== Your objective ==
The data must be reproduced verbatim; images are to be omitted.

--- START ---

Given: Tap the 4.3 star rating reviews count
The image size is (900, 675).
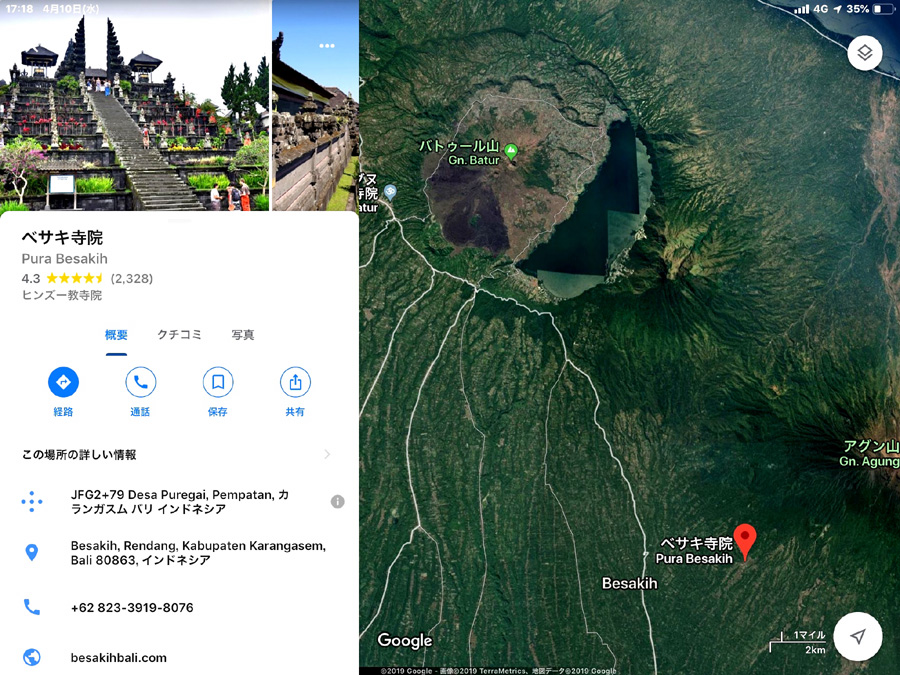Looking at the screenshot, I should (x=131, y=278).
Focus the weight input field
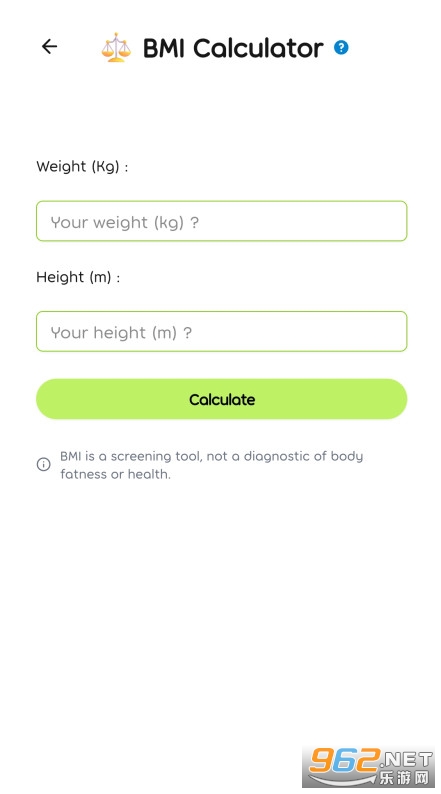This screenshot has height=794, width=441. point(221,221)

--- END ---

== Exercise result ==
Given: Tap the 4.3 star rating reviews count
The image size is (900, 675).
Looking at the screenshot, I should (x=131, y=278).
Focus the weight input field
This screenshot has height=794, width=441. point(221,221)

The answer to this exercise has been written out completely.